--- BEGIN PAGE ---

The proposed CBAM is an import tariff on carbon-intensive goods from abroad. It is applied as an import tax paid by the importer when products enter the European Union, specifically through the purchase of certificates representing embedded emissions in the goods. The cost of certificates will be based on the price of carbon in the EU ETS. By assigning such a carbon price to imports, the CBAM aims to level the playing field by taxing foreign production with less-stringent emissions regulations and reducing the risks of leakage.
In addition to reducing leakage, the CBAM will allow the European Union to claim international climate leadership. The European Union hopes that the CBAM will incentivize foreign producers to reduce emissions or encourage their respective governments to establish carbon prices of their own. Such a response would demonstrate Brussels’ leadership in promoting climate action and would be the direct effect of importers’ desire to maintain competitive access to large European markets.
The imposition of the CBAM is a high point for EU policymakers. Since the 1990s, the European Union has tried to link trade and climate within the WTO system but has repeatedly hit roadblocks due to opposition from developing economies. The climate emergency has changed the political climate, and high domestic standards within the European Union have added legitimacy to the EU argument that the CBAM is intended to prevent leakage and not impose protectionist favor for domestic industry. Furthermore, public opinion throughout the European Union strongly favors the introduction of social and environmental clauses in trade policy, leading the European Union to incorporate key climate and social tenants in its 2021 “open, sustainable and assertive” EU trade strategy.

--- END PAGE ---
--- BEGIN DATASET CONTENT ---

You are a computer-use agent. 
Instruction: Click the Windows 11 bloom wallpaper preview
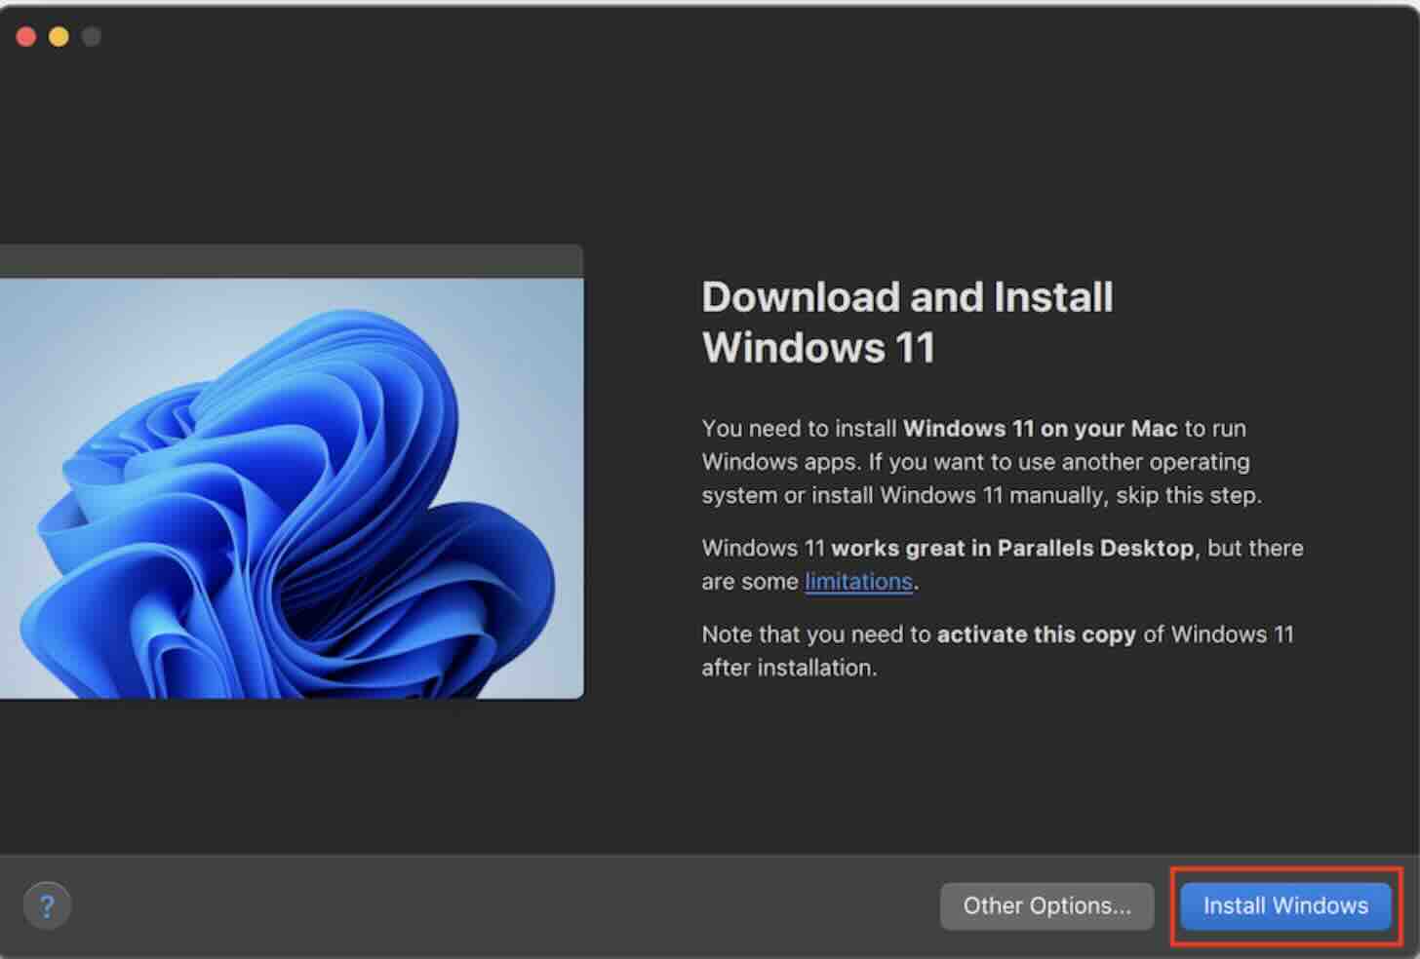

--- END DATASET CONTENT ---

# SET EXERCISE 1:
Check each statement against the passage on the CBAM. Answer yes or no and quote the words that decide it. (a) The importer pays the CBAM tax when products enter the European Union. (b) The cost of certificates is set by the WTO. (c) Developing economies have backed the EU's efforts to link trade and climate within the WTO.
# SET EXERCISE 2:
Carry on the passage on the CBAM from its last sentence.

# EXERCISE RESPONSE 1:
(a) Yes: "paid by the importer when products enter the European Union"
(b) No: "The cost of certificates will be based on the price of carbon in the EU ETS."
(c) No: "has repeatedly hit roadblocks due to opposition from developing economies"

# EXERCISE RESPONSE 2:
Process and Policy Debates
Throughout the legislative process, differing drafts and proposals highlighted several debates about the design and functionality of the CBAM. Early legislative activity began in 2019, with the establishment of the European Green Deal. The European Commission released its draft proposal in July 2021. In December 2021, the European Parliament released a draft advocating for a broader scope of coverage, the inclusion of indirect emissions, and a more centralized administration of the CBAM from Brussels.
The negotiations within the European Parliament highlighted key points of contention, particularly among the left-leaning coalition and the center-right coalition. In general, the left-leaning coalition has argued for positions that would increase climate ambition, expand the scope of the CBAM, and focus on global decarbonization, while the center-right coalition staked out positions in support of domestic industry and a slower transition to the CBAM structure.
The December 2022 trilogue produced significant developments for the negotiations, culminating in a provisional and conditional CBAM agreement. The CBAM initially applies to a set of carbon-intensive, hard-to-abate industries. The original European Commission CBAM proposal sought to cover aluminum, cement, electricity, fertilizers, and iron and steel. Subsequent European Parliament amendments to the CBAM have broadened the scope, which now covers hydrogen. Reporting relating to the carbon intensity of products is the responsibility of the importer, and importers will have the opportunity to claim reduced CBAM fees based on the lower emissions intensity of exports. Information will be subject to monitoring and verification procedures to assess whether a partial or full reimbursement of the tax should be granted.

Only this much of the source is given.